• Check your understanding:
- a) In the interview transcript, in which course does the speaker give a lecture about the perceptual system?
- b) Write out the part of the interview transcript running from "first time you" down to "Garden Variety Magazine.".

• Passage shown:
------------------------
Uh-oh. I made it. Oh, you’re triggering my maladaptive perfectionism.

 

Brian Keating:

That’s right. So now we have it in real time. So first, take us through the book, Take us through the cover, the design, these penetrating, blue eyes. My wife was just staring at it. She had to wrestle it out of her hands, this handsome Hebrew hunk. Please tell me, sir, the title, subtitle, and why you chose a picture of yourself for the cover for I think for the

 

Speaker:

first time you wrote great question because, Well, first of all, it’s the 1st time I’ve ever had someone ask me that, so kudos for your creative generation of questions, number 1. Number 2, it it actually speaks to something that’s relevant in marketing. Right? Packaging. Right? So can you know, there there is a infinite clutter of books. Can you do something unique that makes you stick out from that clutter? I have a whole lecture in my consumer psychology course where I talk about the perceptual system And, you know, what are some tricks that we can do to break ourselves from the clutter? Okay. So here’s how that process went. They thought and I I’m I’ll say it here publicly and openly, I I I’m not a 100% sure that it was the best decision. Some people thought it looked too much like a kinda Oprah Garden Variety Magazine.
------------------------
• Data provided:
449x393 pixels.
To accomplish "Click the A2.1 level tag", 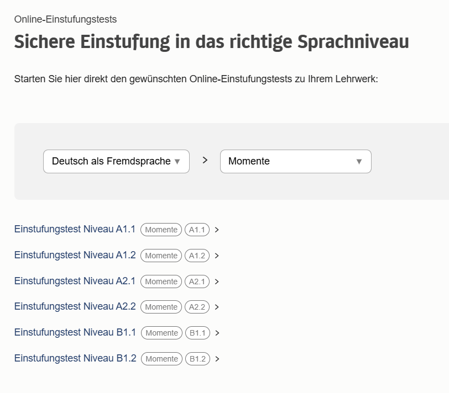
------------------------
• Outputs by task:
- a) A consumer psychology course.

- b)
first time you wrote great question because, Well, first of all, it’s the 1st time I’ve ever had someone ask me that, so kudos for your creative generation of questions, number 1. Number 2, it it actually speaks to something that’s relevant in marketing. Right? Packaging. Right? So can you know, there there is a infinite clutter of books. Can you do something unique that makes you stick out from that clutter? I have a whole lecture in my consumer psychology course where I talk about the perceptual system And, you know, what are some tricks that we can do to break ourselves from the clutter? Okay. So here’s how that process went. They thought and I I’m I’ll say it here publicly and openly, I I I’m not a 100% sure that it was the best decision. Some people thought it looked too much like a kinda Oprah Garden Variety Magazine.